Problem description:
Reproduce word for word every line from the one containing "Task: Click the filters slider icon" to the final line of the data below; omit the pictures.

++++ Dataset records

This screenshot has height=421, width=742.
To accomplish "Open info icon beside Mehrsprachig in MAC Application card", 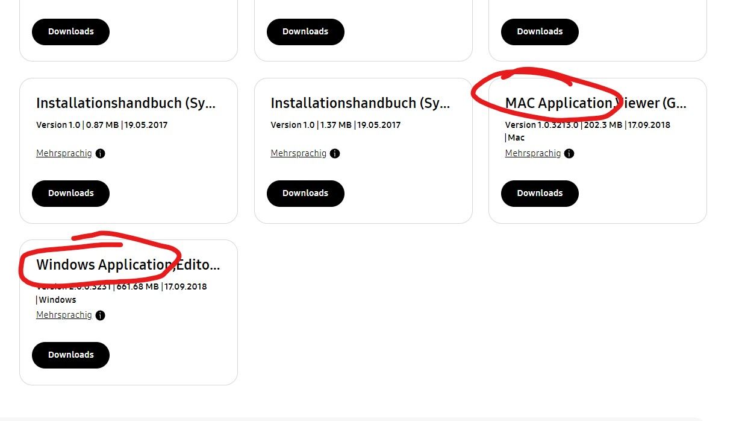I will pos(569,153).
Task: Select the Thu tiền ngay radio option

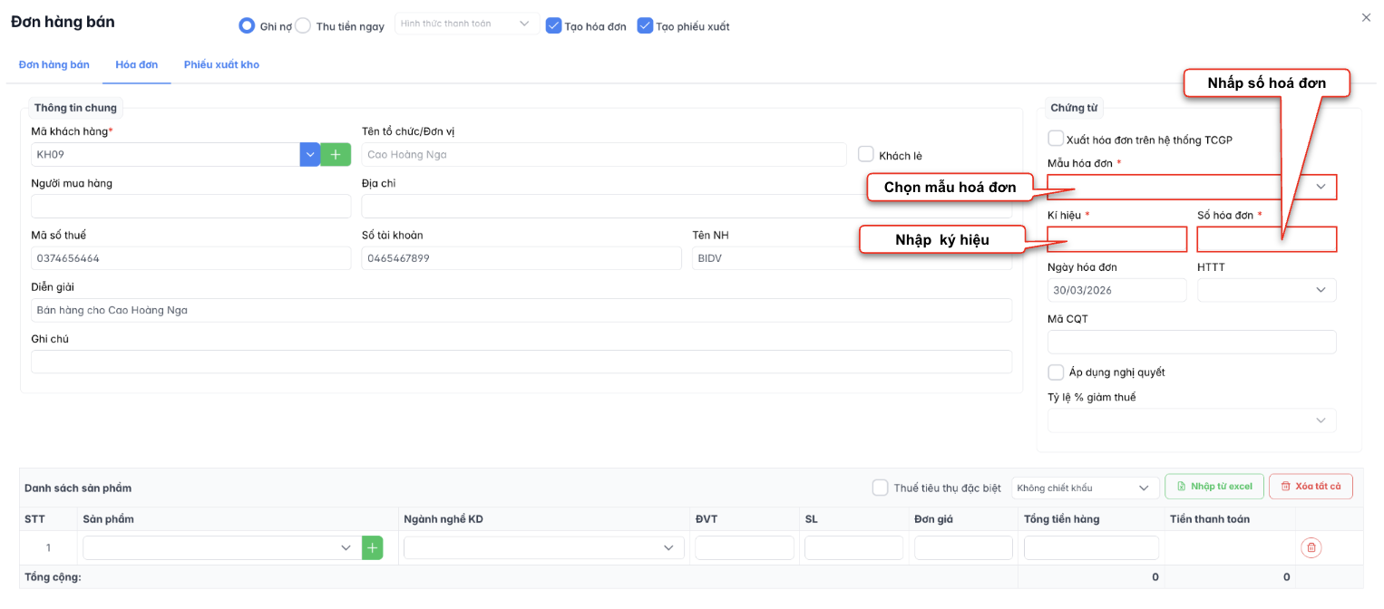Action: (303, 26)
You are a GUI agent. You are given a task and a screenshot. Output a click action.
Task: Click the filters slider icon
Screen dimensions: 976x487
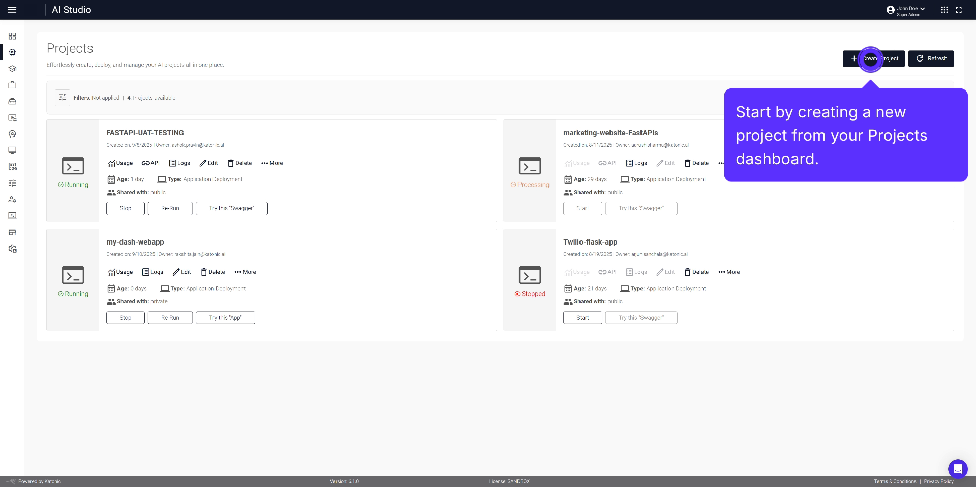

++++++++

Solution to this exercise:
Task: Click the filters slider icon
Screen dimensions: 976x487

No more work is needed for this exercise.